Task instructions »
All lines from the one that contains "Click the .vscode folder icon" to the end of the data must be retyped exactly. Pictures are not retyped.

Given information Start Marker

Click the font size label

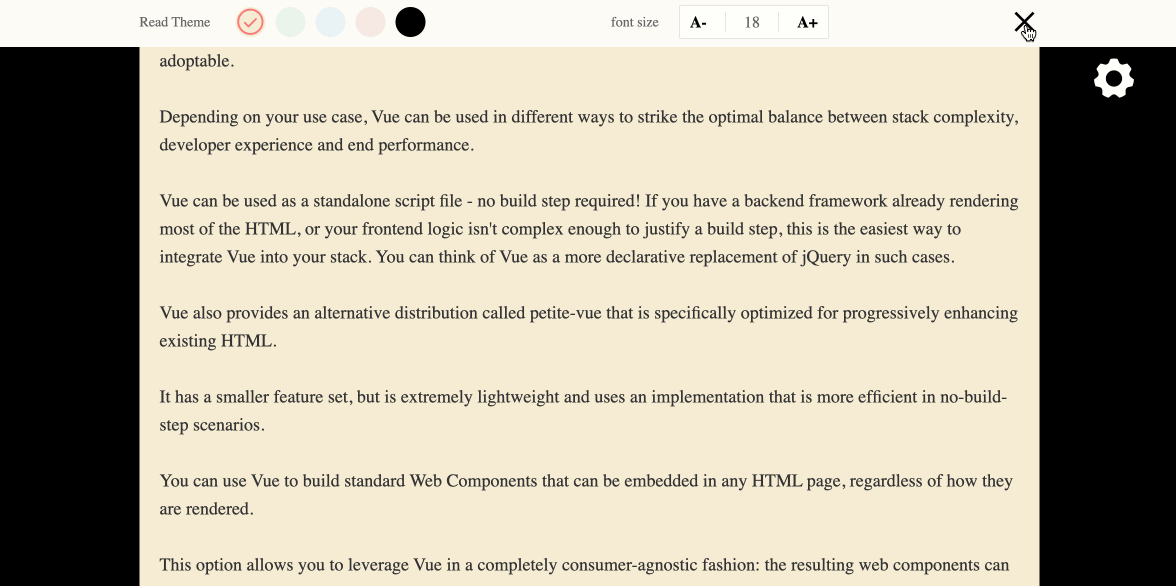pos(634,21)
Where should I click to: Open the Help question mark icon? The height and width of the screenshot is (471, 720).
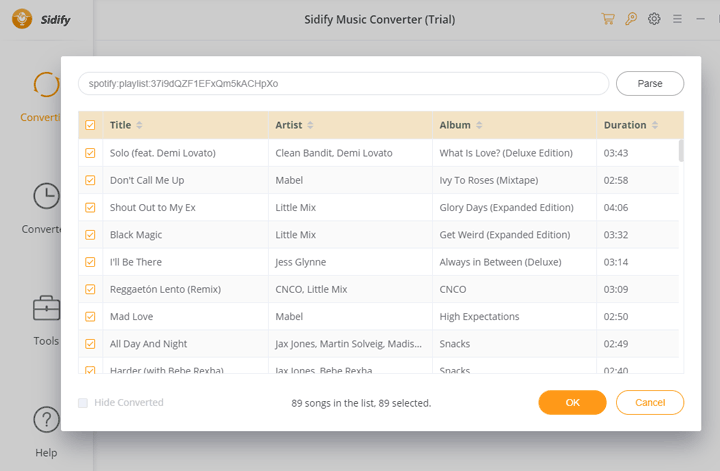(46, 419)
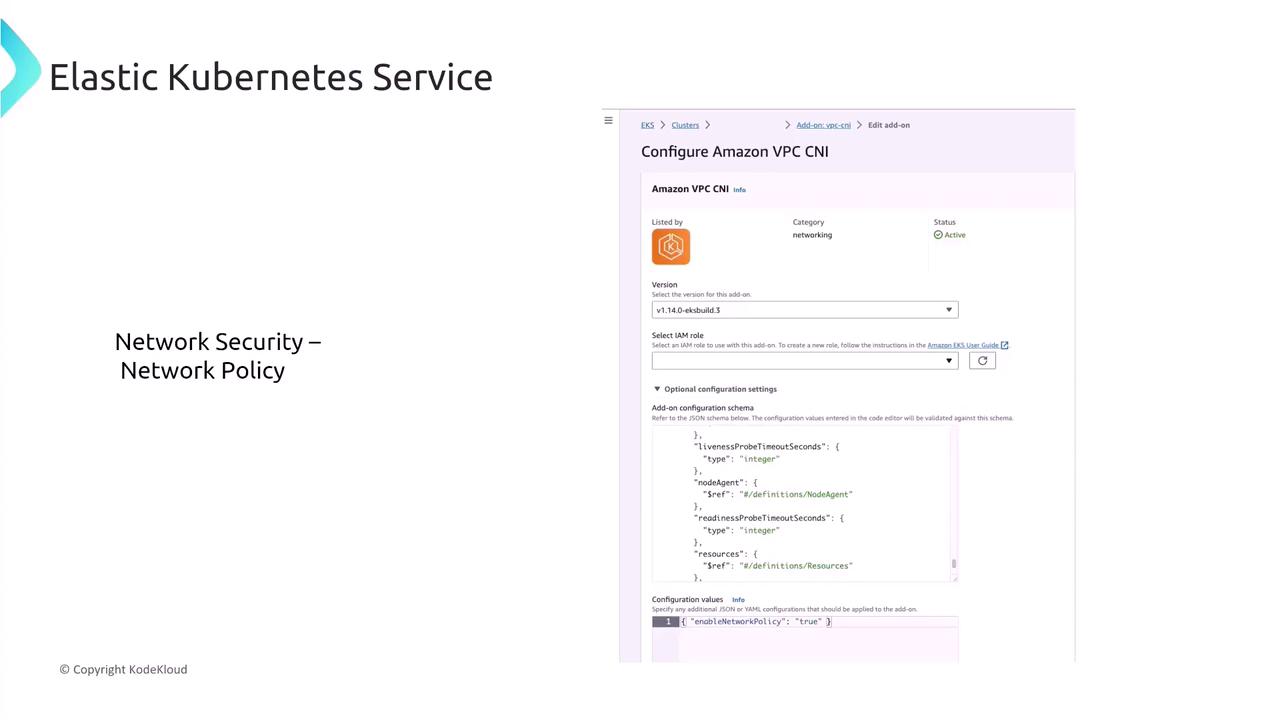Show Info for Configuration values
This screenshot has height=720, width=1280.
point(738,600)
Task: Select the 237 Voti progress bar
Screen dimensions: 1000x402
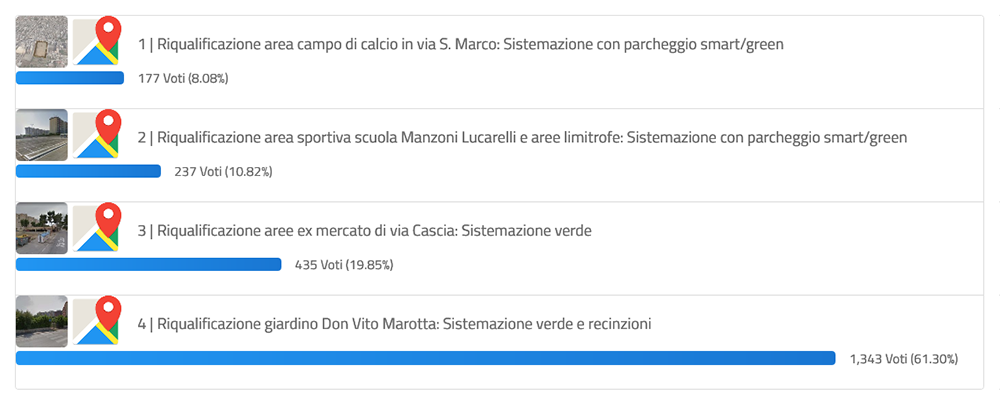Action: (88, 171)
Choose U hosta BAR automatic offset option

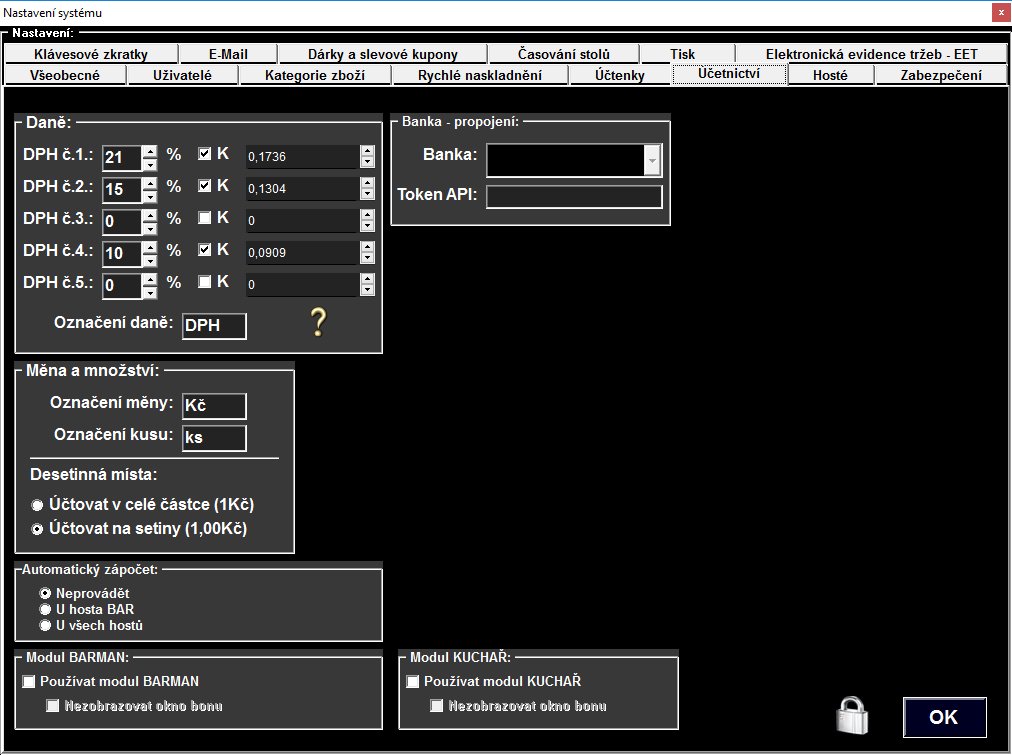(44, 609)
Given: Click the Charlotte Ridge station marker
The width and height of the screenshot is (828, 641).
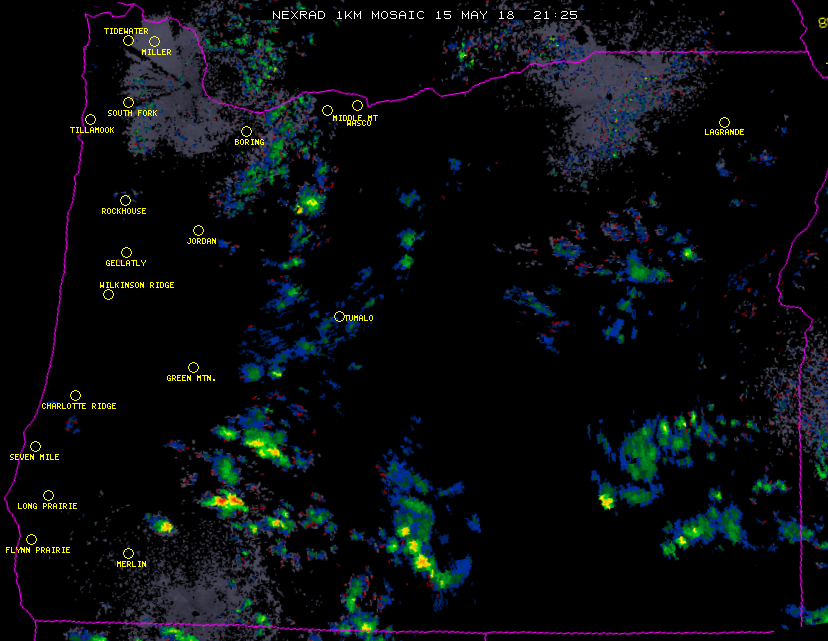Looking at the screenshot, I should [x=75, y=395].
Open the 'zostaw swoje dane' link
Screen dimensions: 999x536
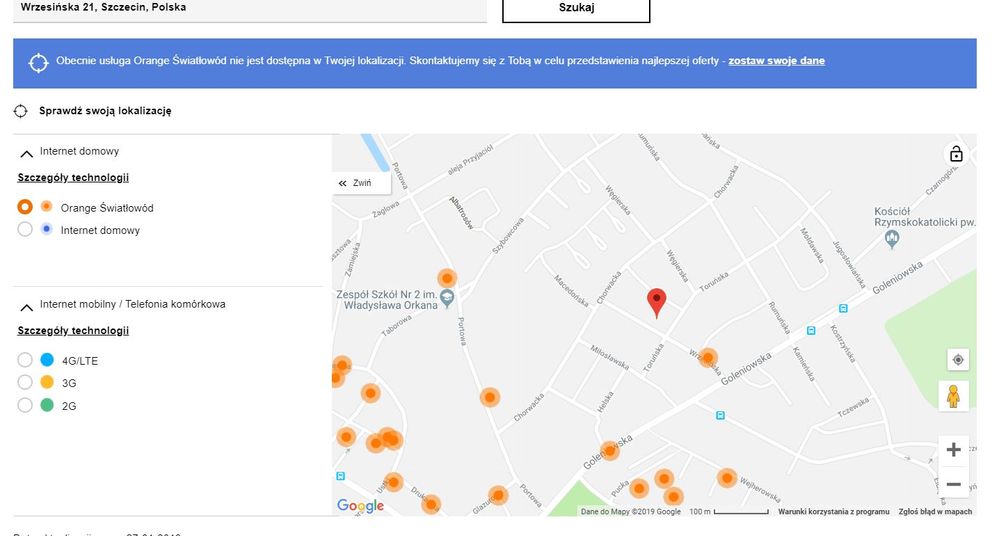point(776,61)
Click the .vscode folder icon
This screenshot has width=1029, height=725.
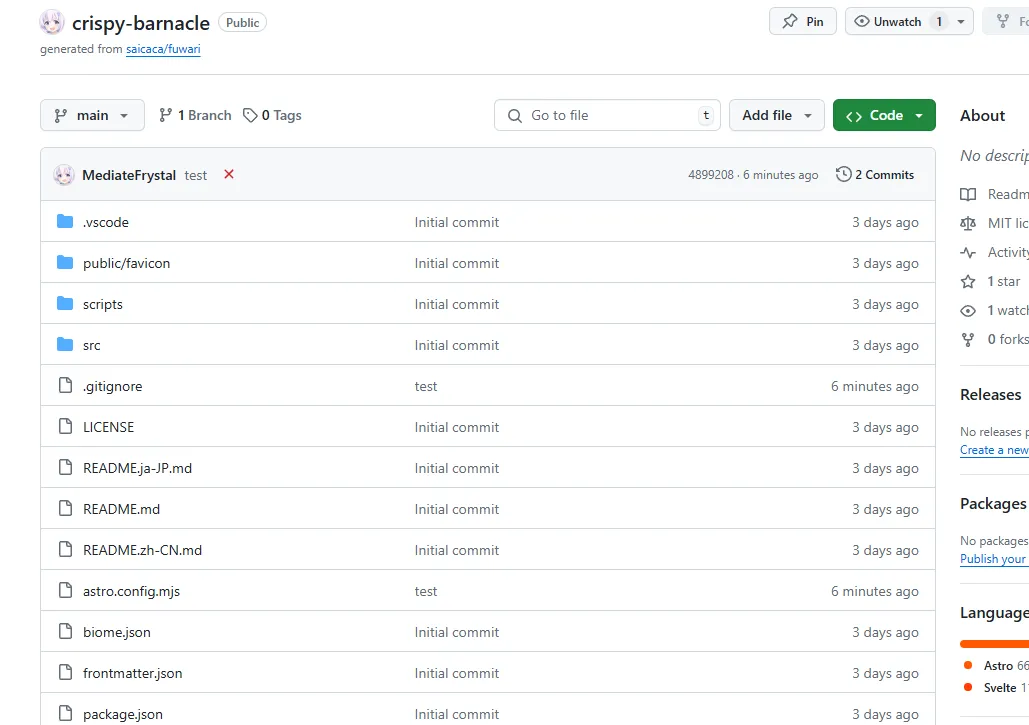[66, 222]
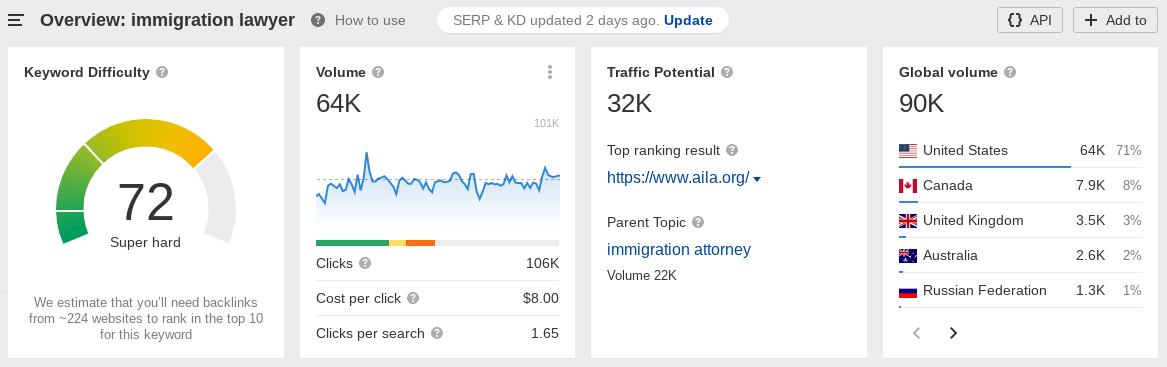Open the hamburger sidebar menu

tap(16, 20)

Given information End Marker

Answer section »
Click the .vscode folder icon
This screenshot has width=1029, height=725.
[66, 222]
Open the hamburger sidebar menu

tap(16, 20)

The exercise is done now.